▸ **What you need to do**
Among the lines below, count those with "pixel". Give only the number.

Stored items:
━━━

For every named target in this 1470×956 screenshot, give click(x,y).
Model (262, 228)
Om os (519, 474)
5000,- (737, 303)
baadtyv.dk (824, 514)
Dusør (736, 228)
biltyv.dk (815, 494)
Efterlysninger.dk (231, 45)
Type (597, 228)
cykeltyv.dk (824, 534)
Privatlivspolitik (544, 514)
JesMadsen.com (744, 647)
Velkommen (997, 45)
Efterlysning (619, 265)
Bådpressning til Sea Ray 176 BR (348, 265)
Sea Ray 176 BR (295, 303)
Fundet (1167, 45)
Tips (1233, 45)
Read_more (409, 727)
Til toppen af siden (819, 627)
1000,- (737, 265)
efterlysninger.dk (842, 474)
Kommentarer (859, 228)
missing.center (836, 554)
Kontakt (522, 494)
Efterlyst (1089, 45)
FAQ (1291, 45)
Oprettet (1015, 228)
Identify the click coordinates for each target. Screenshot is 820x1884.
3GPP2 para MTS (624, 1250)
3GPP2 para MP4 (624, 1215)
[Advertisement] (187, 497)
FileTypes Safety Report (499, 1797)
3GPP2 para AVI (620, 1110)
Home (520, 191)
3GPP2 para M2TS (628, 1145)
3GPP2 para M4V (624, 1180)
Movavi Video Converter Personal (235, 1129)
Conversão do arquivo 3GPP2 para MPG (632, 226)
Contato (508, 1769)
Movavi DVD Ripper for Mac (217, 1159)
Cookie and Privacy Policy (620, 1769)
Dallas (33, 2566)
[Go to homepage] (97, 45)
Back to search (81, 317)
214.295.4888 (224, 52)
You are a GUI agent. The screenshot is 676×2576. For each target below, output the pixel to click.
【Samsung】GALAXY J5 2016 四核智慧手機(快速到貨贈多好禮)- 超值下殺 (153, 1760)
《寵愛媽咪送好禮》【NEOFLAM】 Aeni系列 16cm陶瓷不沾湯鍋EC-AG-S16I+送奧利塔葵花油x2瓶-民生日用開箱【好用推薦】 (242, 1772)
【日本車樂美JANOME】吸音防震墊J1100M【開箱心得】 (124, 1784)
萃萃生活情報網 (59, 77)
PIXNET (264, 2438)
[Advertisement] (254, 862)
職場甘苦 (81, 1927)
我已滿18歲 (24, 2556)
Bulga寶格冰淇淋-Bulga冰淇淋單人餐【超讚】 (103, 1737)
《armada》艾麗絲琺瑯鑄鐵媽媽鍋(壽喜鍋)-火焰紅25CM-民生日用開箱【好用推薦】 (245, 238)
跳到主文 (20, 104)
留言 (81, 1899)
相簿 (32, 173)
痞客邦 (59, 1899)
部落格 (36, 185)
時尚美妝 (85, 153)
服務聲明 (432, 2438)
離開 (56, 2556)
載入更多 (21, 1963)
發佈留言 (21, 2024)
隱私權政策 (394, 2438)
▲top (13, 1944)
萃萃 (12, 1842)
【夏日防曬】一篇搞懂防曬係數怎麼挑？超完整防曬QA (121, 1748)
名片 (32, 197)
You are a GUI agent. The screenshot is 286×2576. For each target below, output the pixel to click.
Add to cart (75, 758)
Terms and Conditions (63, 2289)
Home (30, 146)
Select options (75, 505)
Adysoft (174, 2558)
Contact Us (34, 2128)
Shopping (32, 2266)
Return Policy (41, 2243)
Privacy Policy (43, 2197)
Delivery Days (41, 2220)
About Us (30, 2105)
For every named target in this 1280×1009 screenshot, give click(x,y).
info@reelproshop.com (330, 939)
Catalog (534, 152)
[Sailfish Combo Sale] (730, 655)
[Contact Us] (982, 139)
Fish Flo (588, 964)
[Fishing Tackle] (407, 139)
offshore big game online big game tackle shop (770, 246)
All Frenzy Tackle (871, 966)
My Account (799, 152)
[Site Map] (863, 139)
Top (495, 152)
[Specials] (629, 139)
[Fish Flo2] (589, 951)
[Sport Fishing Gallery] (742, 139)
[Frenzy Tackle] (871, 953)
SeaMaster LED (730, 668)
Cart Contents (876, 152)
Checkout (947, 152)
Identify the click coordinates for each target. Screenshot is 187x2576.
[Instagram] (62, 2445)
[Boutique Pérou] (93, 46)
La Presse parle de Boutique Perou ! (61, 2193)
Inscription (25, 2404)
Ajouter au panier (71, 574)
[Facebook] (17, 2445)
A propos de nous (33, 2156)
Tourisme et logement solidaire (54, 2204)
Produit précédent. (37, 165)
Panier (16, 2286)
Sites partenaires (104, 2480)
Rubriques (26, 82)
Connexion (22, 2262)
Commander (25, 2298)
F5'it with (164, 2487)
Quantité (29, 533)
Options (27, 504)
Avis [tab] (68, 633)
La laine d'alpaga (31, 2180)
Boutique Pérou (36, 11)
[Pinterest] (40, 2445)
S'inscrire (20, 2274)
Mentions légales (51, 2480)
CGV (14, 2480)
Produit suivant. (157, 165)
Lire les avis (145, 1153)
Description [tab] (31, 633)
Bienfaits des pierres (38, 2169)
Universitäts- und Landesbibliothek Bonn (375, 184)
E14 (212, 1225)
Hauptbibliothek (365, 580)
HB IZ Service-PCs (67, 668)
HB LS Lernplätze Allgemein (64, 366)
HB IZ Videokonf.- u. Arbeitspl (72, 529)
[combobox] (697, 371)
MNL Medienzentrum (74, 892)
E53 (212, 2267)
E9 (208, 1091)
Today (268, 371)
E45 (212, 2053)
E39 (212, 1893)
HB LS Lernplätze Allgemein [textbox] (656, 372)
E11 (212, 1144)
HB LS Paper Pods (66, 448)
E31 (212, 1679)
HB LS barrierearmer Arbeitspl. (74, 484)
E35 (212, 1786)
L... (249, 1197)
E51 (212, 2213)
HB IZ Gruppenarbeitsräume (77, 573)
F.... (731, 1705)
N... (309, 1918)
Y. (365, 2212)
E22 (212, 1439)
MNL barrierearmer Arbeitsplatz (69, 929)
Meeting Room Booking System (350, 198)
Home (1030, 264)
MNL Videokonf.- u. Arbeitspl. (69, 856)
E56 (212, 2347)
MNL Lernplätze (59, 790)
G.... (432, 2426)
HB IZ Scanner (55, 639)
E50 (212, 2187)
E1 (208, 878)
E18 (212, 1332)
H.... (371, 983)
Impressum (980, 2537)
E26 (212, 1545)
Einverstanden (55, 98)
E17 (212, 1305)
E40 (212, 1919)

━━━

▸ **Solution below**
2